Teruslah Berhubungan Baik dengan Saudaramu Sampai Tuhan Berkata Waktunya Pulang

Ketika ada kesempatan, pergilah bersama adik beradik dan saudara. Berkumpul – kumpul, bukan sekadar makan dan minum, tetapi ingat, waktu hidup kita semakin singkat. Maka dari itu, bangunkanlah persaudaraan.

Mungkin lain waktu kita tidak akan bertemu lagi. Mungkin lain waktu kita sudah semakin susah untuk berjalan. Menghabiskan sebagian waktu dengan adik beradik akan membuat Hidup lebih sehat secara mental dan fisik.

Umur itu seperti es batu, dipakai atau tidak akan tetap mencair dan berakhir.

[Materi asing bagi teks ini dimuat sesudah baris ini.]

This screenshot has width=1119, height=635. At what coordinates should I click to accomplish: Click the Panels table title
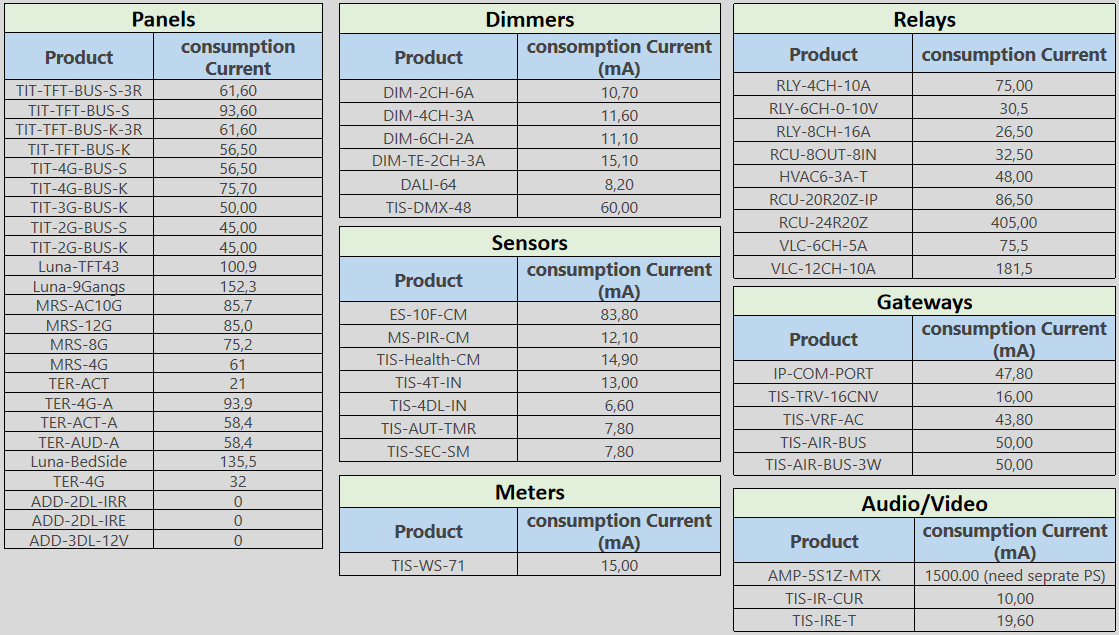163,19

Begitu juga dengan umur kita. Digunakan atau tidak digunakan, umur kita akan tetap berkurang, dan akhirnya kembali ke hadirat Ilahi.

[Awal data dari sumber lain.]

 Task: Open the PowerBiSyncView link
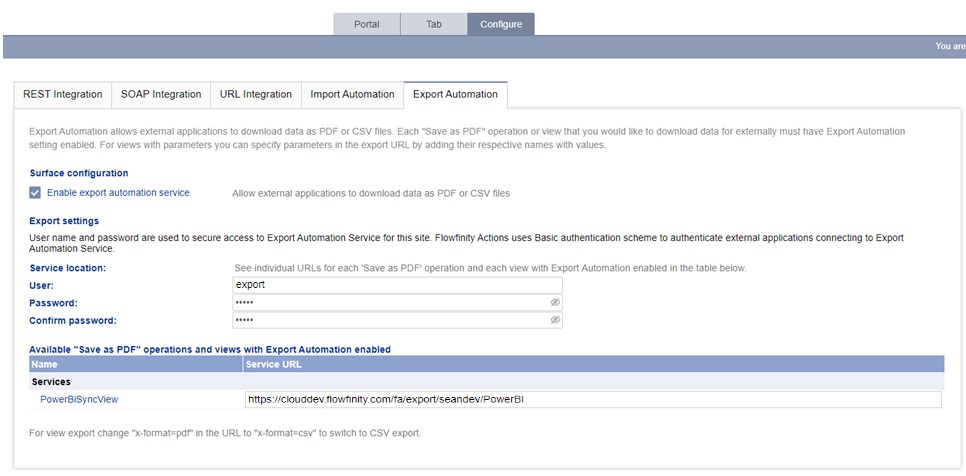tap(79, 400)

Tersenyumlah dan berpikir positif. Air yang mengalir tidak dapat berbalik arah. Kita tidak mungkin dapat berbalik menjadi muda lagi. Air di tetak takkan putus.

Kita akan menjadi tua, sakit, dan meninggal. Jalani hidup ini dgn ceria, sabar dan santai. Jangan suka mau menang sendiri, sementara adik beradik lain selalu salah.

Terimalah persaudaraan.Jangan suka mengeluh atau membenci. Hidup ini terlalu singkat untuk selalu benar sendiri (Penting kan diri sendiri)

Jangan buang adik beradik saudara sedaging, cuma karena tak sepakat. Satu keburukan adik beradik/keluarga, bukan bererti hilang sembilan kebaikannya.

Perbanyaklah waktu untuk berkumpul dengan adik beradik kita. Siapa tahu mereka nanti akan menjadi penolong kita di akhirat kelak. Buanglah jauh jauh sifat egois dan iri hati. Terimalah kekurangan dan kelebihan dari adik beradik.

Bertemanlah dengan apa adanya, bukan karena ada apanya. Nikmati semua masa, canda dan tawa.Hargai semua perbedaan. Percayakan kemampuan adik beradik kita.

Jaga perasaannya, tutupi aibnya. Bantu ketika dia jatuh, sediakan bahu ketika dia menangis. Tepuk tangan dan gembira ketika dia sukses.Sebut namanya dalam doa kita. Bertemanlah dengan hati yang baik dan tulus.Ketika hatimu baik dan tulus, percayalah, Tuhan juga akan selalu bersama mu. Teruskan berhubungan baik dengan adik beradik sampai Tuhan berkata waktunya pulang.